━━ Given data ━━

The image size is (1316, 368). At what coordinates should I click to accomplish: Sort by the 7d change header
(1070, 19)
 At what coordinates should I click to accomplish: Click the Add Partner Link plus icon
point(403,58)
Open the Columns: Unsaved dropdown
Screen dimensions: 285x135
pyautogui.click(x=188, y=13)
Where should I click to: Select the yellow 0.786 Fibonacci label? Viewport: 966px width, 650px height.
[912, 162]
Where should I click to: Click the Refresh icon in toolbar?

━━━

[The exercise]: Reproduce the rows from the line containing "At what coordinates should I click to accomplish: Click" through the last row, inclusive, keeping the requests. Multiply each coordinate in the answers by 1.35 and round to the nearest whole number, rounding halves up.

[Full answer]:
 At what coordinates should I click to accomplish: Click the Add Partner Link plus icon
point(544,78)
Open the Columns: Unsaved dropdown
Screen dimensions: 285x135
pyautogui.click(x=254, y=18)
Where should I click to: Select the yellow 0.786 Fibonacci label? Viewport: 966px width, 650px height.
[1231, 219]
Where should I click to: Click the Refresh icon in toolbar?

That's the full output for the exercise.